Data from: Among-character rate variation distributions in phylogenetic analysis of discrete morphological characters
Harrison, Luke B.; Larsson, Hans C. E. (2015), Data from: Among-character rate variation distributions in phylogenetic analysis of discrete morphological characters, Dryad, Dataset, https://doi.org/10.5061/dryad.067qg
Likelihood-based methods are commonplace in phylogenetic systematics. Although much effort has been directed toward likelihood-based models for molecular data, comparatively less work has addressed models for discrete morphological character data. Among-character rate variation may confound phylogenetic analysis, but there have been few analyses of the magnitude and distribution of rate heterogeneity among discrete morphological characters. Using seventy-six data sets covering a range of plants, invertebrate, and vertebrate animals, we used a modified version of MrBayes to test equal, gamma-distributed and lognormally-distributed models of among-character rate variation, integrating across phylogenetic uncertainty using Bayesian model selection. We found that in approximately 80% of data sets, unequal-rates models outperformed equal-rates models, especially among larger data sets. Moreover, although most data sets were equivocal, more data sets favored the lognormal rate distribution relative to the gamma rate distribution, lending some support for more complex character correlations than in molecular data. Parsimony estimation of the underlying rate distributions in several data sets suggests that the lognormal distribution is preferred when there are many slowly evolving characters and fewer quickly evolving characters.
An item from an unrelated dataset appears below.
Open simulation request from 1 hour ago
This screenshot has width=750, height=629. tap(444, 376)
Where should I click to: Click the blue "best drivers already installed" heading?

The commonly adopted four rate category discrete approximation used for molecular data was found to be sufficient to approximate a gamma rate distribution with discrete characters. However, among the two data sets tested that favored a lognormal rate distribution, the continuous distribution was better approximated with at least eight discrete rate categories. Although the effect of rate model on the estimation of topology was difficult to assess across all data sets, it appeared relatively minor between the unequal-rates models for the one data set examined carefully. As in molecular analyses, we argue that researchers should test and adopt the most appropriate model of rate variation for the data set in question. As discrete characters are increasingly used in more sophisticated likelihood-based phylogenetic analyses, it is important that these studies be built on the most appropriate and carefully selected underlying models of evolution.